▶ **Your goal**
Please convert the rows below into a two-column CSV with the columns input and output, with one line for each row. Put each row's text in input and its answer in output, each in a single quoted field with line breaks replaced by spaces, and leave out the pictures.

-*-

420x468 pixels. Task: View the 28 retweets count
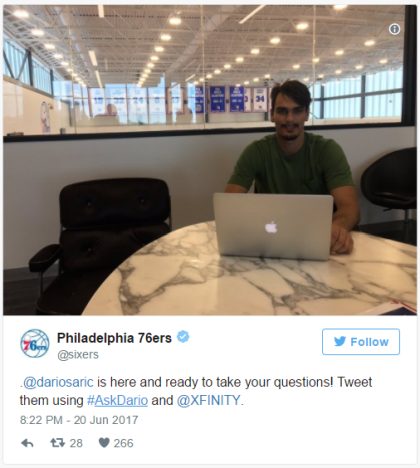pyautogui.click(x=76, y=443)
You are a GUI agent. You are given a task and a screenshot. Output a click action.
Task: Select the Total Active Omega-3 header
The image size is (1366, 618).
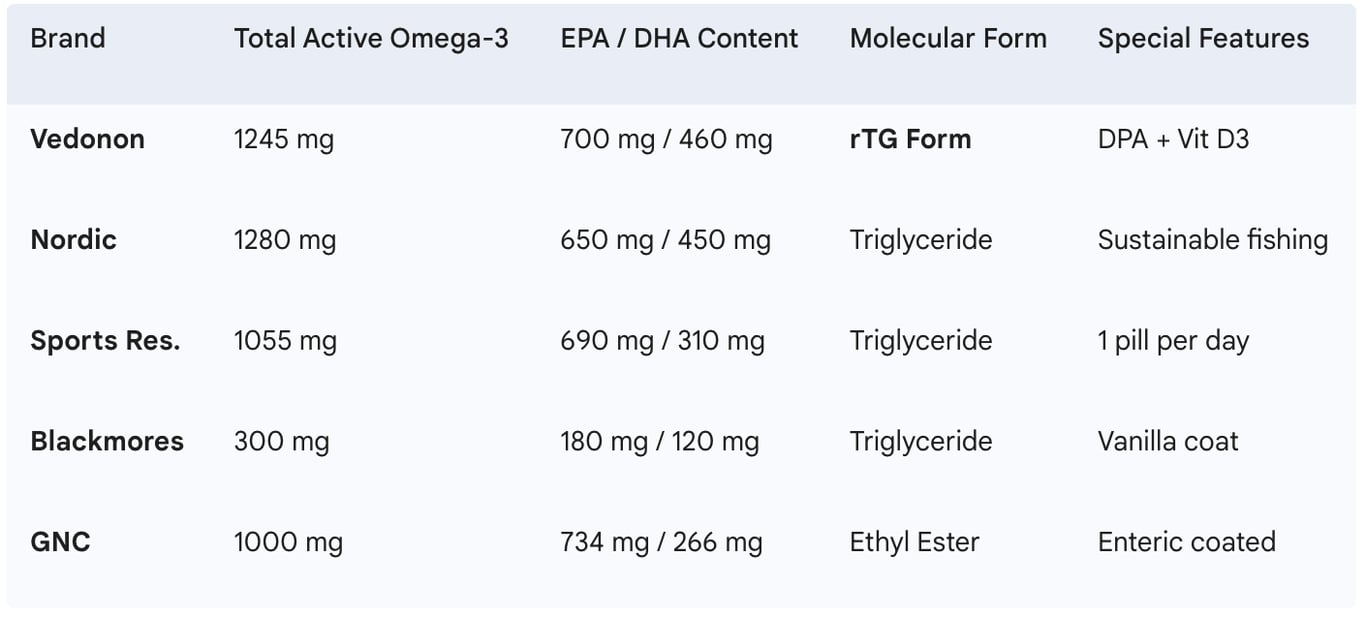pos(371,39)
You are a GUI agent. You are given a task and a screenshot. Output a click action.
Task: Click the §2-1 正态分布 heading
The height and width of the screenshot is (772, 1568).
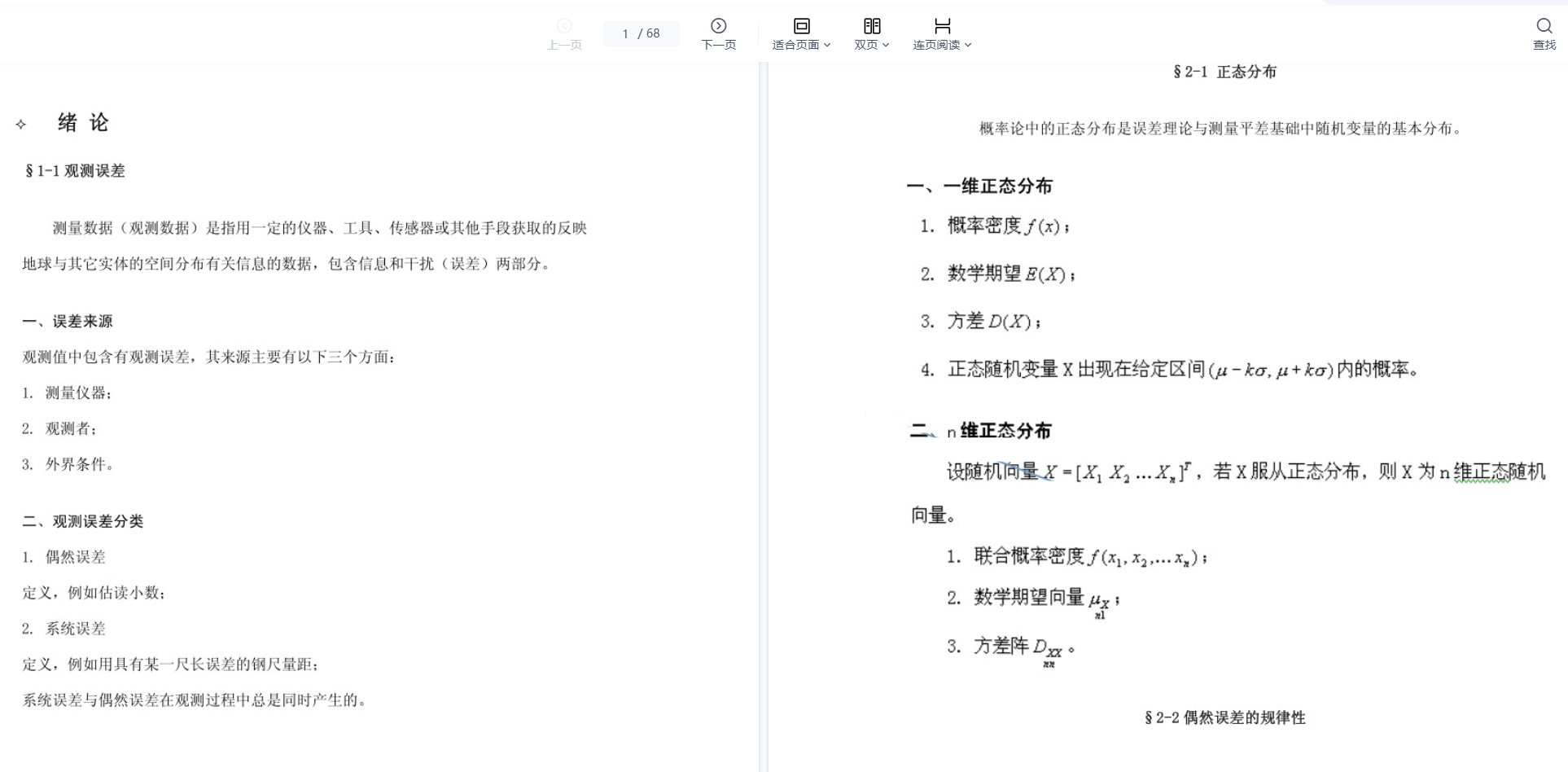coord(1224,72)
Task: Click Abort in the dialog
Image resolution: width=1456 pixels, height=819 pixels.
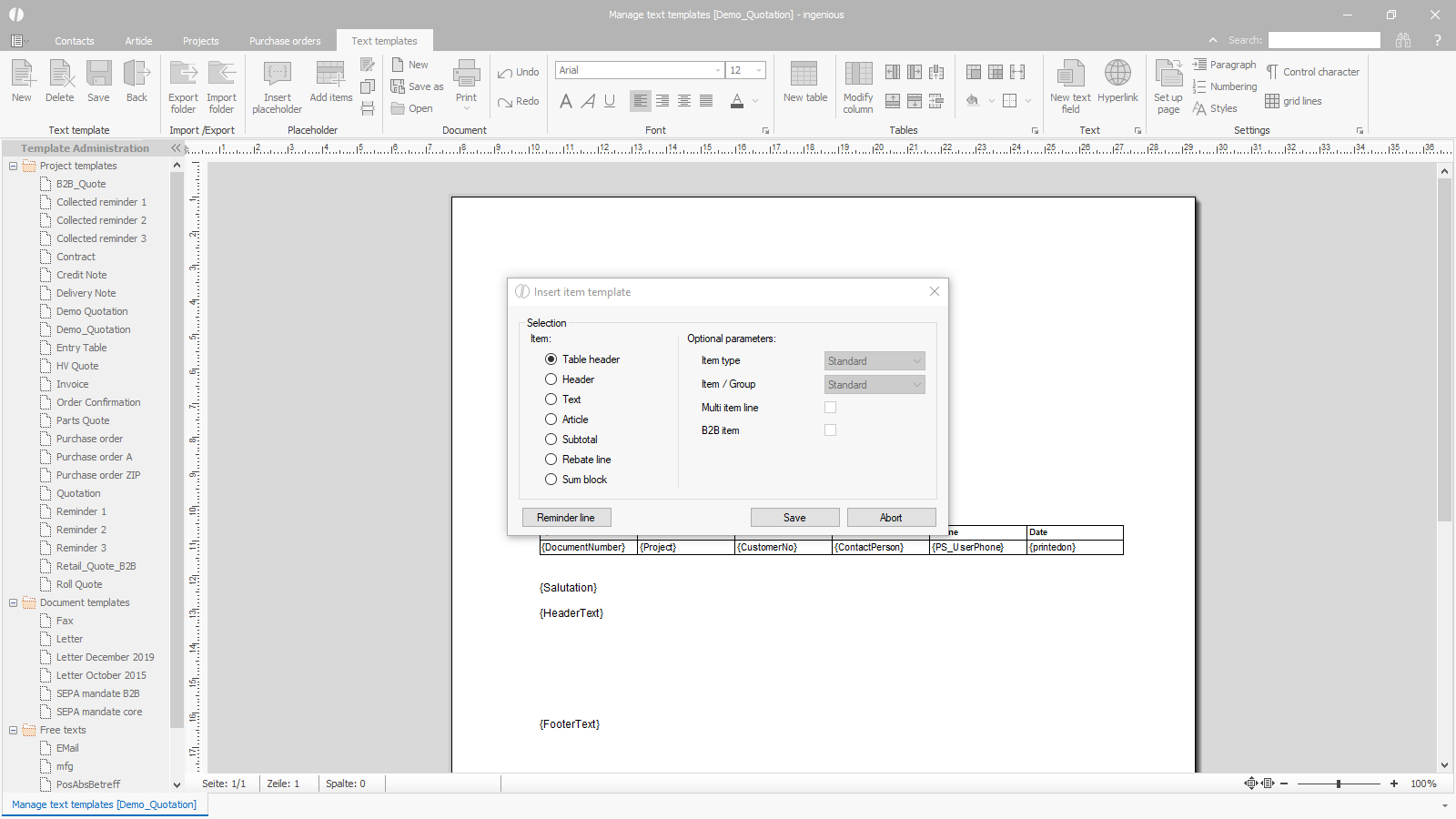Action: coord(891,518)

-*-

▶ **Finished answer**
input,output
"420x468 pixels. Task: View the 28 retweets count","pyautogui.click(x=76, y=443)"
"You are a GUI agent. You are given a task and a screenshot. Output a click action. Task: Select the Total Active Omega-3 header The image size is (1366, 618).","pos(371,39)"
"You are a GUI agent. You are given a task and a screenshot. Output a click action. Task: Click the §2-1 正态分布 heading The height and width of the screenshot is (772, 1568).","coord(1224,72)"
"Task: Click Abort in the dialog Image resolution: width=1456 pixels, height=819 pixels.","Action: coord(891,518)"